In "Birds Without Wings," Louis de Bernieres tackles a piece of Turkish history with the same vigor that he used to sketch World War II Greece in "Corelli's Mandolin." But this is a darker book, with nothing like its predecessor's central love affair to soften its tragedy. Near the novel's beginning, de Bernieres introduces Philothei, his fictional village's most beautiful woman, about whom one character says she "reminded you of death," because to look upon her was to know that "everything decays away and is lost." Like Eskibahce, the village she inhabits, Philothei is notable for nothing but her beauty; both are doomed. By the end of "Birds Without Wings," Eskibahce has been decimated by World War I and its aftermath. What had been a patchwork paradise of ethnicities--Greeks, Turks and Armenians--is gone, sacrificed for modern Turkey, forged by the ruthless, charismatic Kemal Ataturk out of the ashes of the Ottoman Empire. The Greeks have been exiled, the Armenians slaughtered. Those who remain are too impoverished and war-weary to know what hit them.

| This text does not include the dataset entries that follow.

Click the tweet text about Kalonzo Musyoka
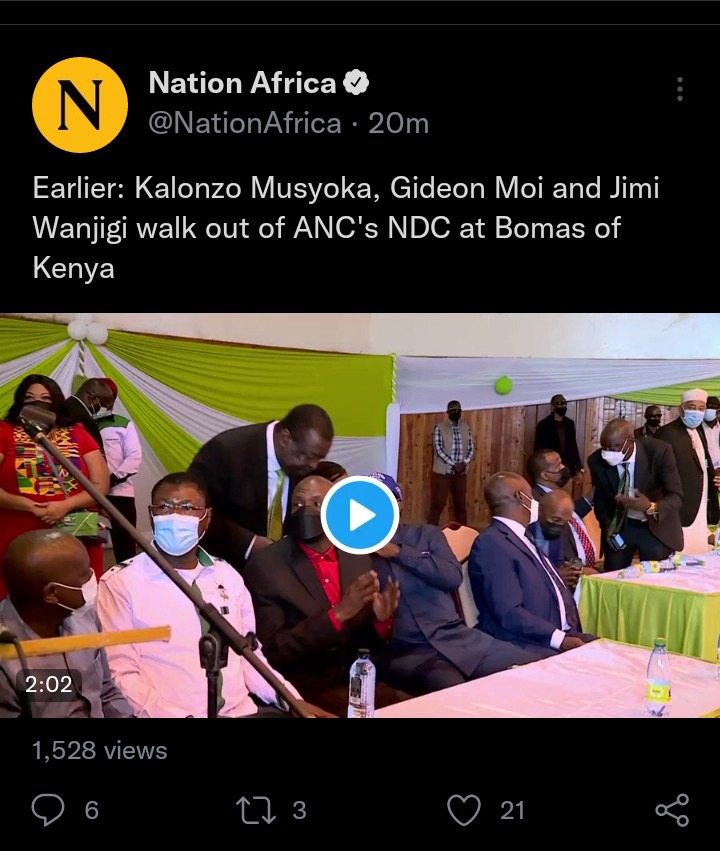[x=346, y=228]
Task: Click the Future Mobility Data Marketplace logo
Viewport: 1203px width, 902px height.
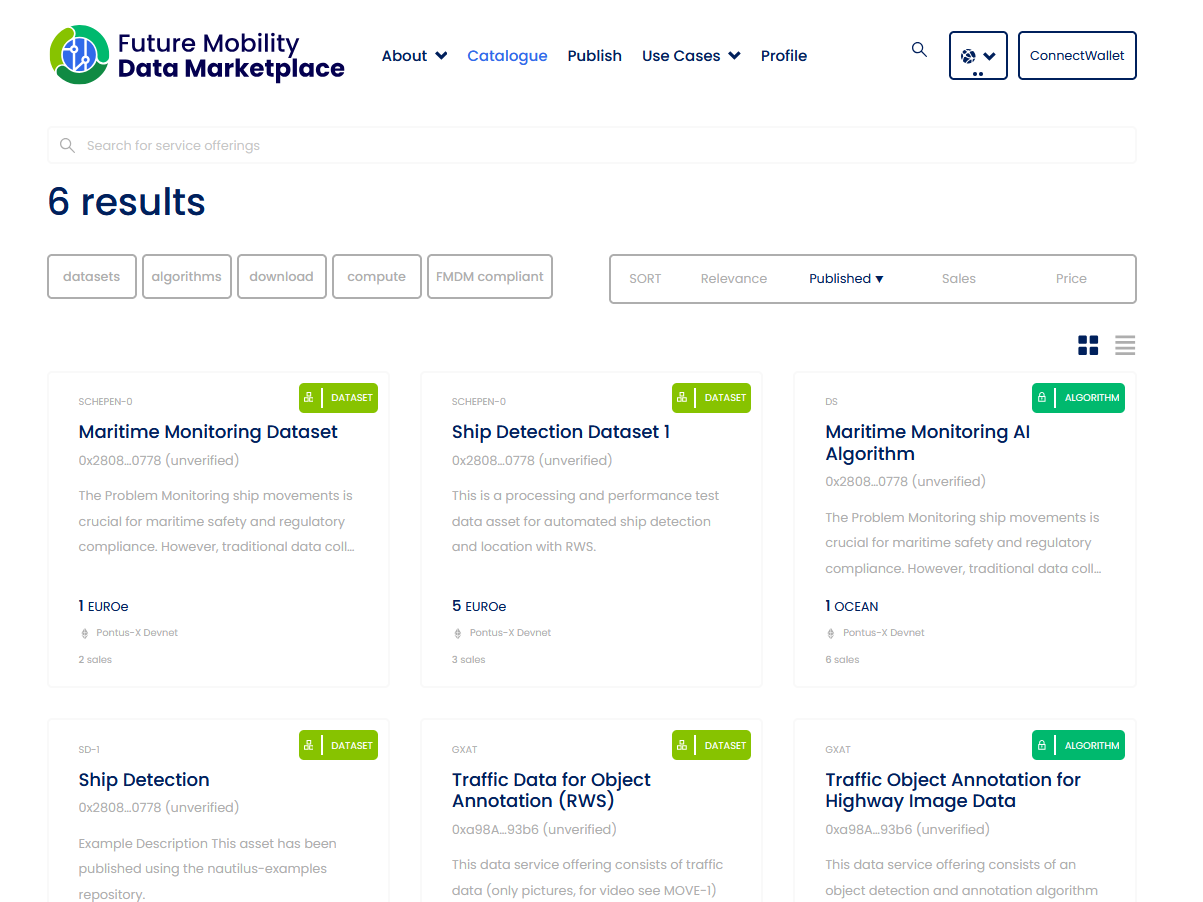Action: [x=197, y=56]
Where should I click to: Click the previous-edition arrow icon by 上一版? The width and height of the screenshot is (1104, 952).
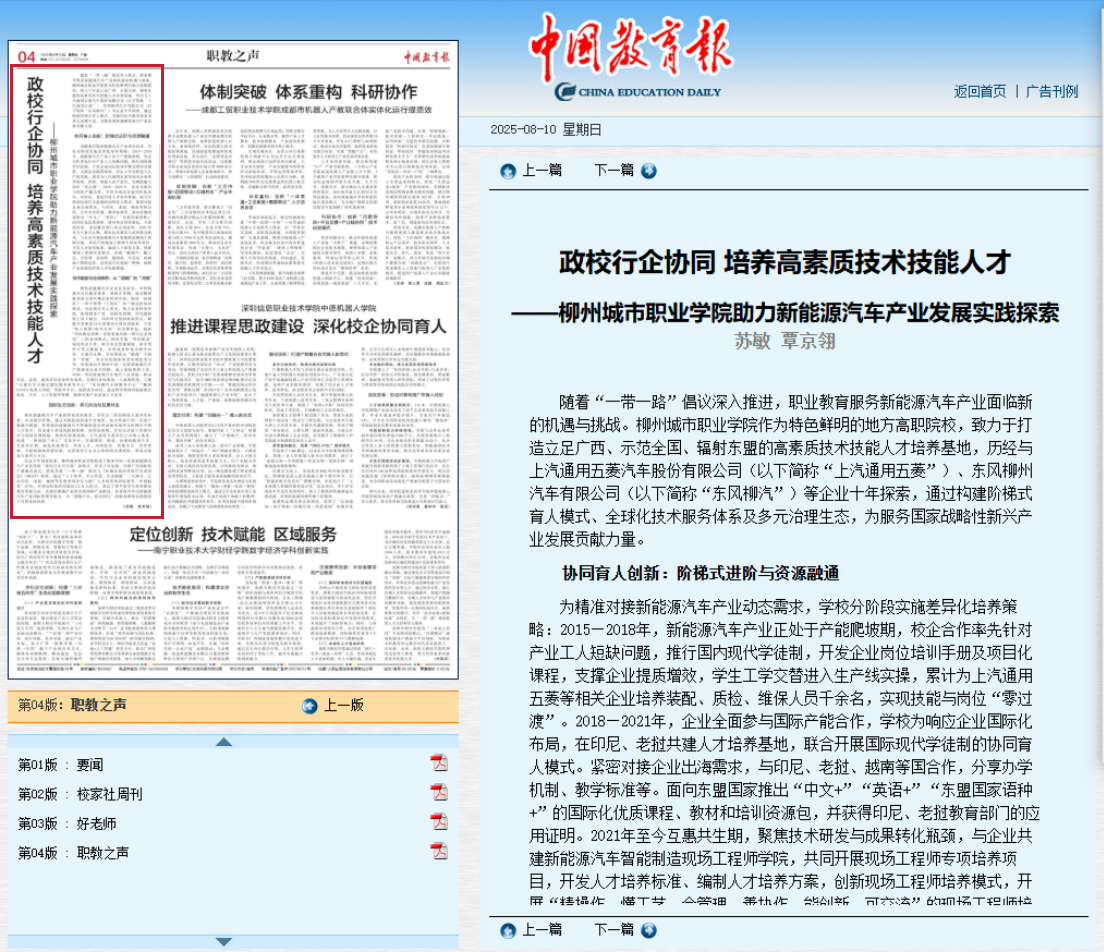(309, 706)
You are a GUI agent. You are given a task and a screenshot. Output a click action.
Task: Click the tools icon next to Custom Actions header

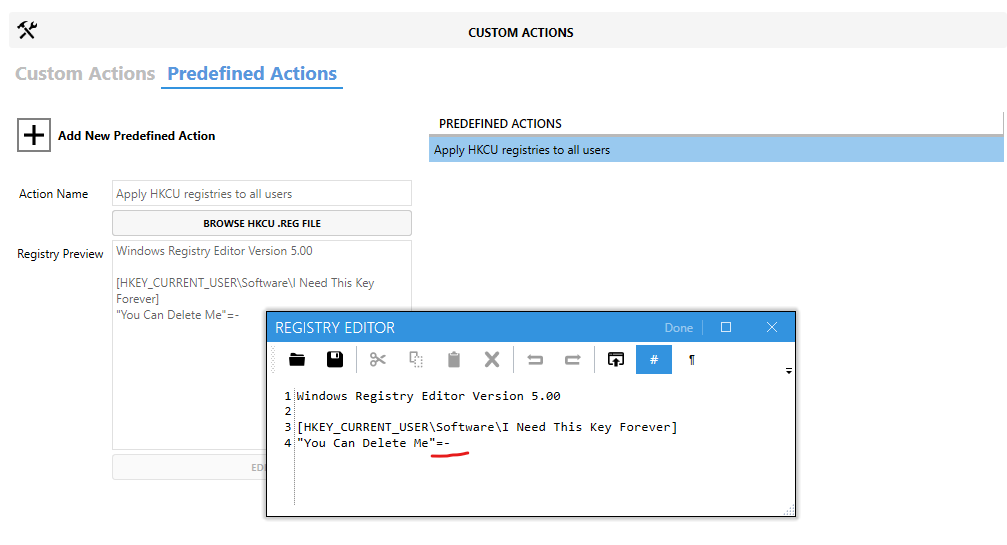coord(27,30)
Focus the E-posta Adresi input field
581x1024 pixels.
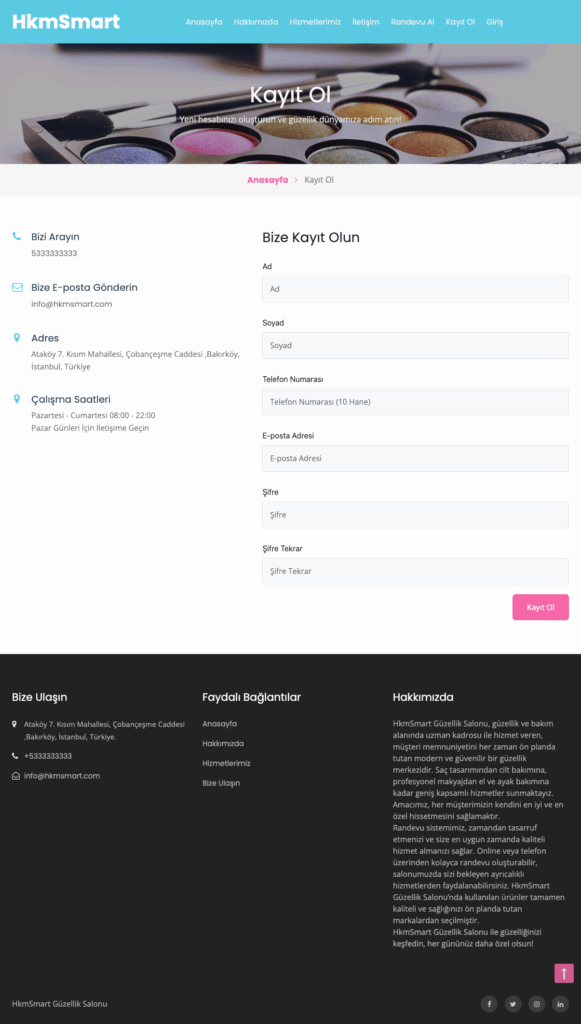point(415,458)
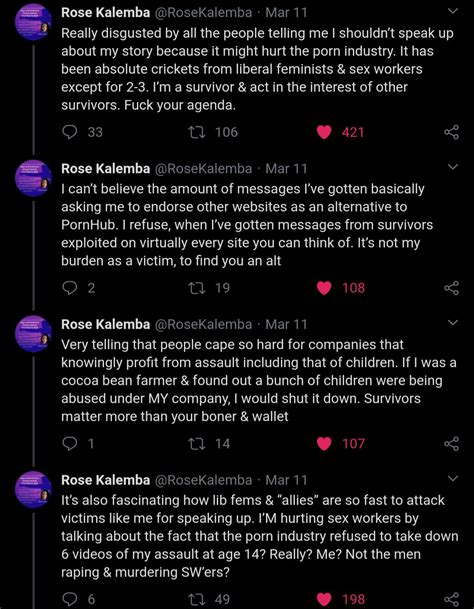Expand options caret on second tweet
474x609 pixels.
click(453, 167)
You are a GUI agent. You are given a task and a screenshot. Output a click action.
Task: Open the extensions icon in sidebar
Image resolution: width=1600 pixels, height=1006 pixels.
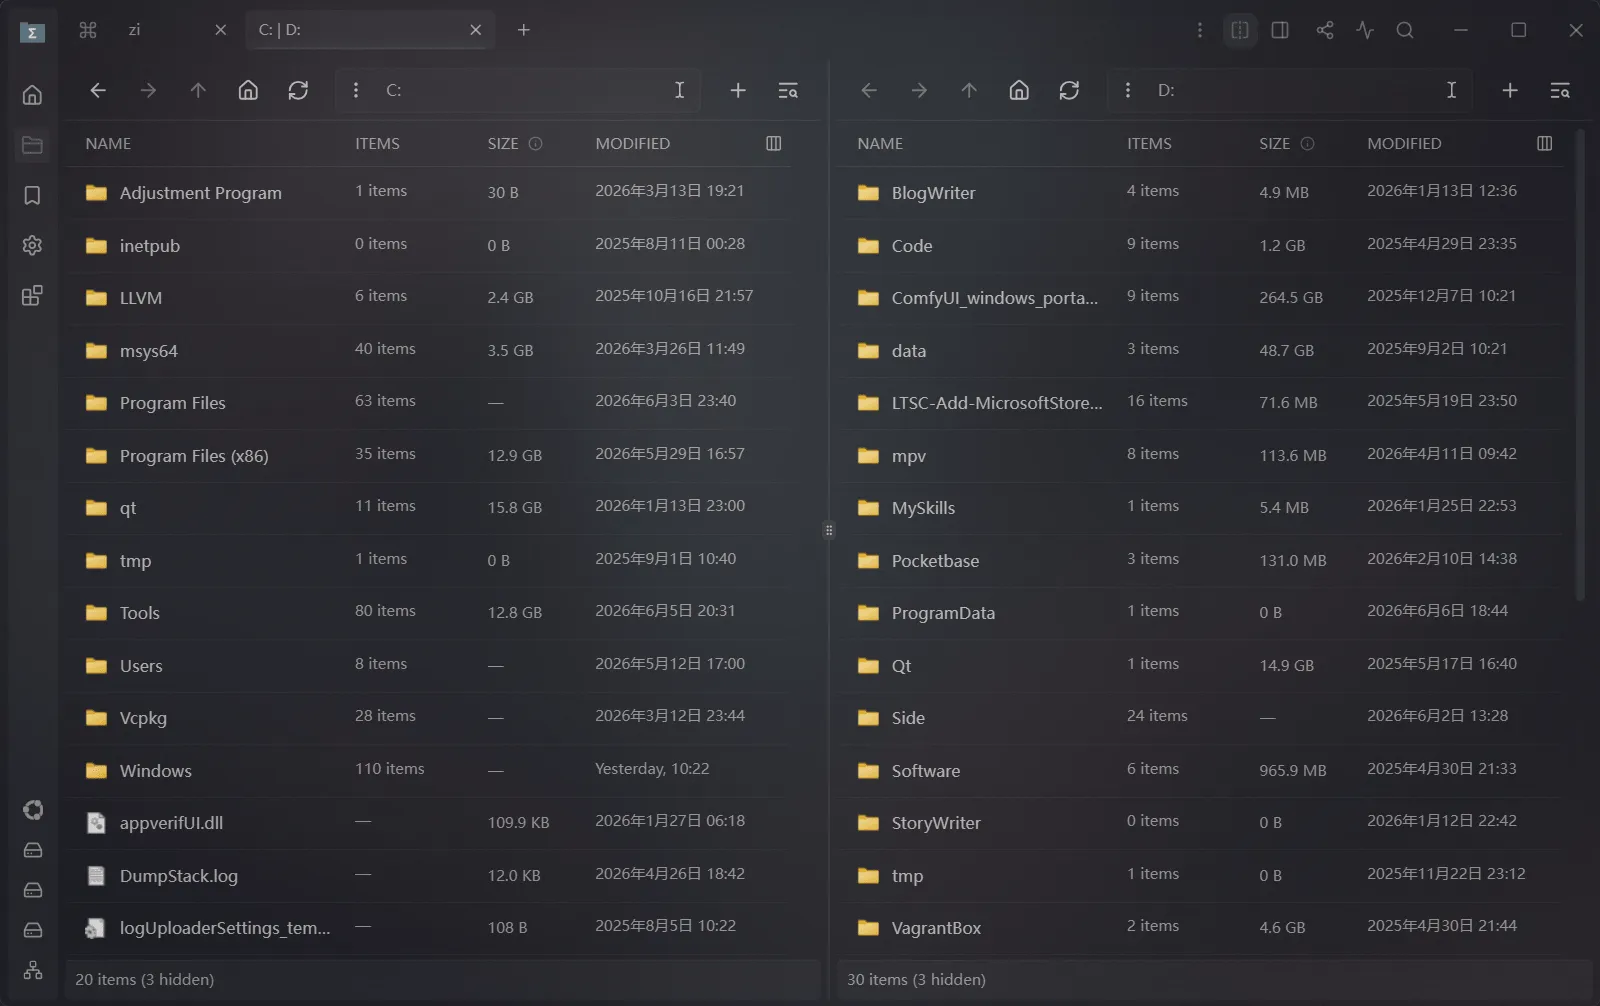coord(32,296)
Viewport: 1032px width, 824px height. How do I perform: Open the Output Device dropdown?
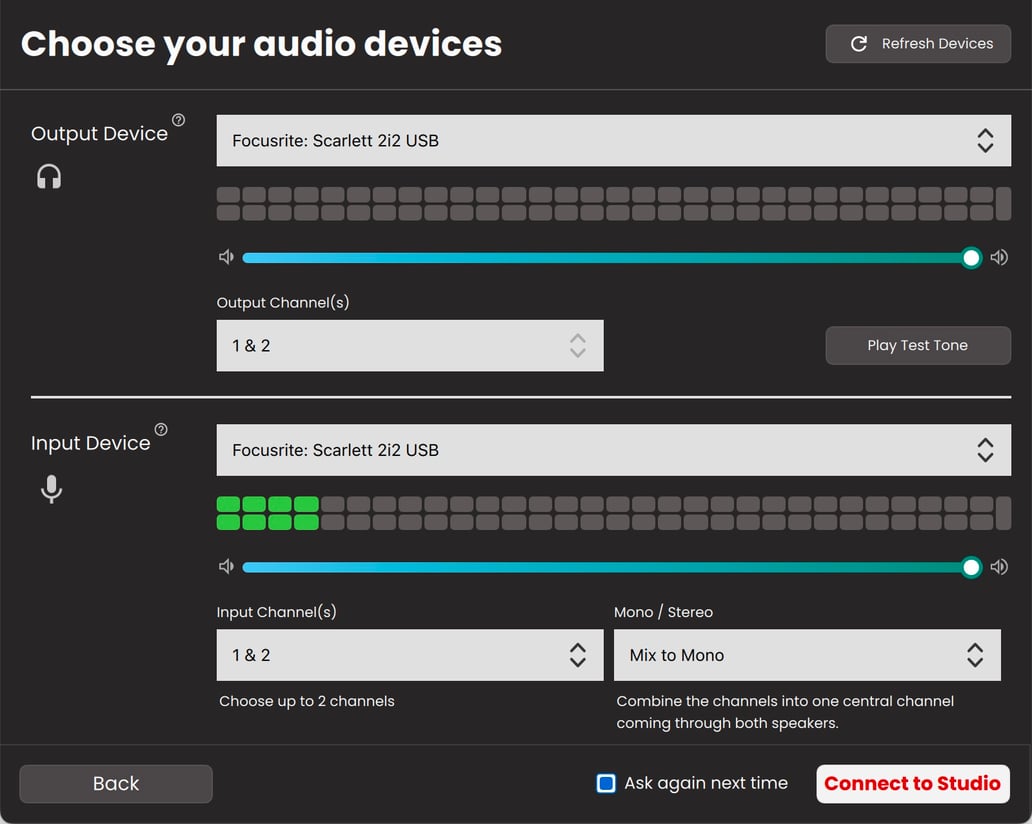[x=613, y=141]
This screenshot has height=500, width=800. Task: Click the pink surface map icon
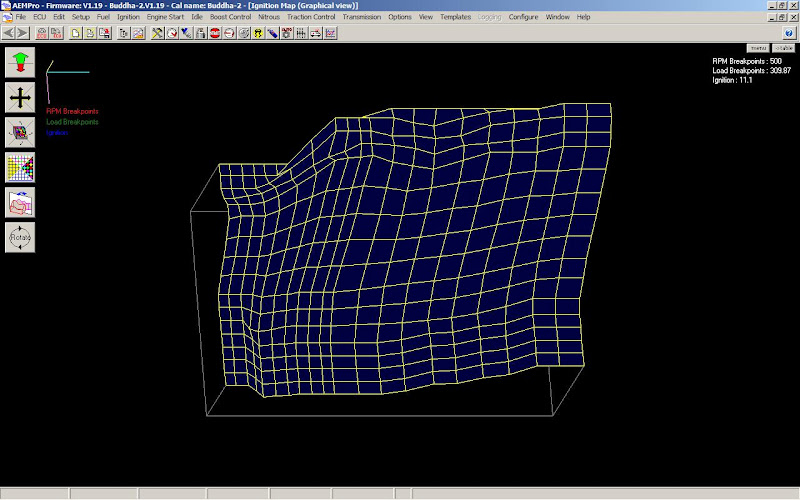pos(20,202)
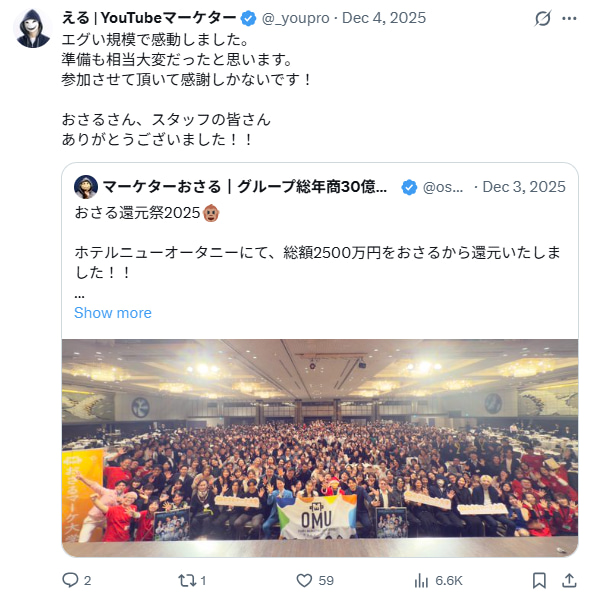
Task: Click the repost icon showing 1
Action: pyautogui.click(x=187, y=580)
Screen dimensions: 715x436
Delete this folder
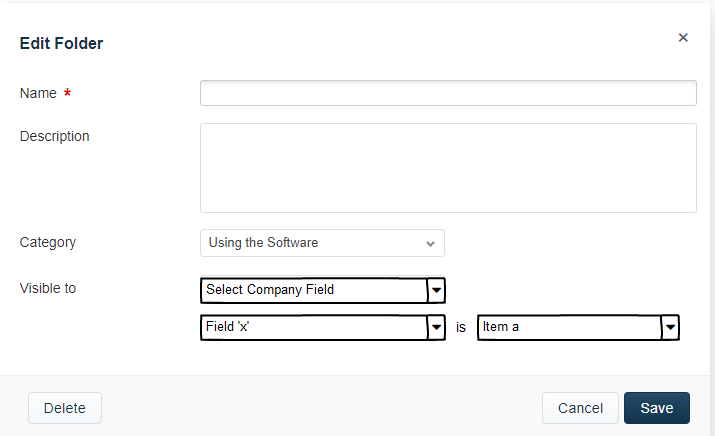tap(65, 408)
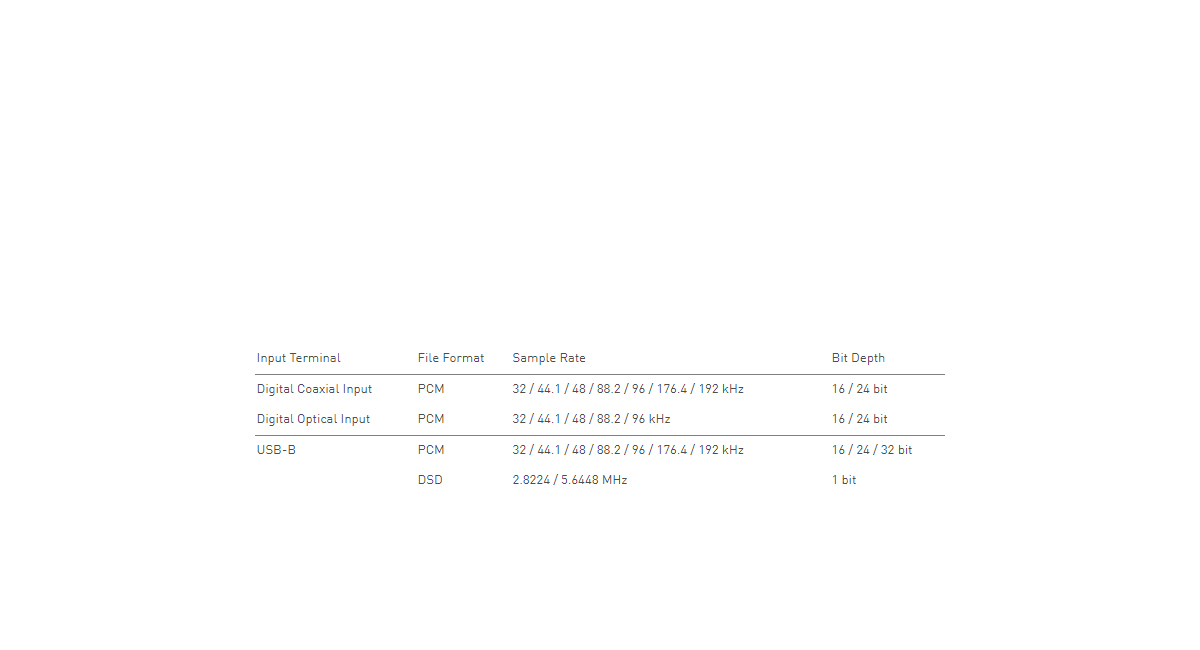This screenshot has width=1200, height=650.
Task: Click the Digital Coaxial Input sample rates
Action: [x=627, y=389]
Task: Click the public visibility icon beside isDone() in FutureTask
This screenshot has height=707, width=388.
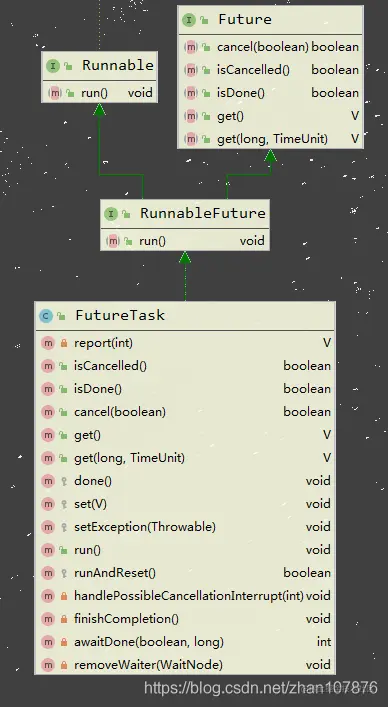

De Bernieres takes his cues from Tolstoy--his characters' stories are always played out against the scrim of history. The Turkish novelist Orhan Pamuk is more a Kafka man. "Snow" takes place in the 1990s in the far-eastern Turkish village of Kars. And while the story, packed with nationalists, socialists and militant Islamists, has a superficial currency, its reality is dreamlike. Snow falls for most of the novel, isolating the town, where a poet, called Ka, has come to investigate a series of suicides by teenage Muslim girls who refuse the secular government's order to remove their headscarves. Artistically blocked for years, Ka, a Westernized sophisticate, suddenly begins to write poetry again. He falls in love so deeply that he begins to betray everything--even his own scruples--to preserve his happiness. Because he believes in nothing beyond his own desire, he is marked for tragedy.
De Bernieres is so inventive--celebratory but never sentimental--that he is the more beguiling of the two novelists. But Pamuk is the more profound. At the end of "Snow," a young man says to the narrator, "I'd like to tell your readers not to believe anything you say about me, anything you say about any of us. No one could understand us from so far away." By refusing to condescend to his characters--by just showing them, not explaining them--Pamuk endows even the most reprehensible figures with dignity. Like de Bernieres, Pamuk never generalizes. In their indelible novels, every tragedy wears a different face.